How to detect whether index maintenance affects SQL Server performance (4300997)

The article How to detect whether index fragmentation affects SQL Server performance explains how and in what cases the Index fragmentation affects SQL Server performance, and when a DBA should and should not have to deal with fragmented indexes. This article will deal with the situation when Index fragmentation affects SQL Server performance and has to be dealt with

There are two approaches to SQL Server index maintenance to fix the index fragmentation - REORGANIZE or REBUILD commands. SQL Server index maintenance is an expensive operation performance-wise, and it must be planned and executed carefully, especially in situations when dealing with large indexes. Therefore, it is important for acquiring an understanding of index maintenance and how it can affect SQL Server performance, to learn how indexes work in the background and the data structure behind SQL Server indexes.

SQL Server index structure

SQL Server stores indexes in the disk using the data structure format known as the B+tree (not to be mixed with B-tree, which isn’t the same format). The B+tree is hierarchical structure that consists of 3 segments (levels) – Root, Intermediate and Leaf.

Supplied material:
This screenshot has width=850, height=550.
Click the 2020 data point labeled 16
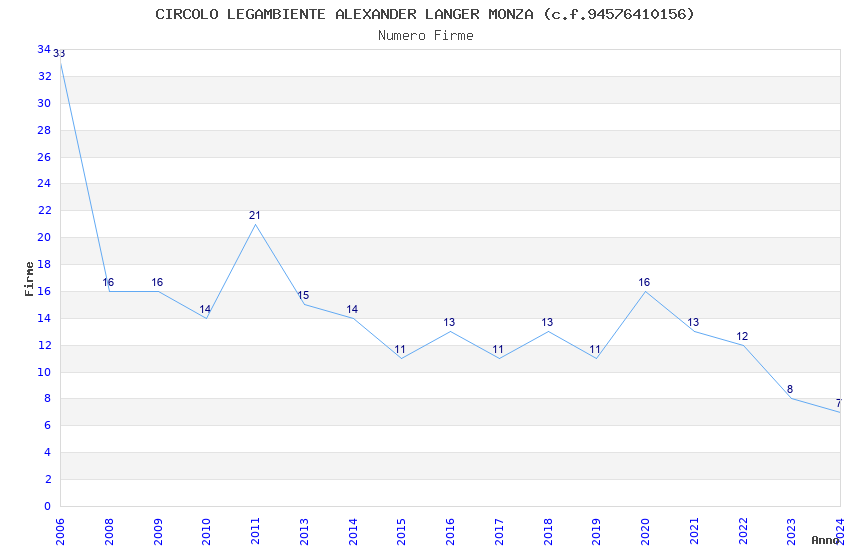(x=645, y=291)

Exercise:
From the article on SQL Server index maintenance, reproduce word for word the stretch from "There are two" through "Intermediate and Leaf.".

Response below:
There are two approaches to SQL Server index maintenance to fix the index fragmentation - REORGANIZE or REBUILD commands. SQL Server index maintenance is an expensive operation performance-wise, and it must be planned and executed carefully, especially in situations when dealing with large indexes. Therefore, it is important for acquiring an understanding of index maintenance and how it can affect SQL Server performance, to learn how indexes work in the background and the data structure behind SQL Server indexes.

SQL Server index structure

SQL Server stores indexes in the disk using the data structure format known as the B+tree (not to be mixed with B-tree, which isn’t the same format). The B+tree is hierarchical structure that consists of 3 segments (levels) – Root, Intermediate and Leaf.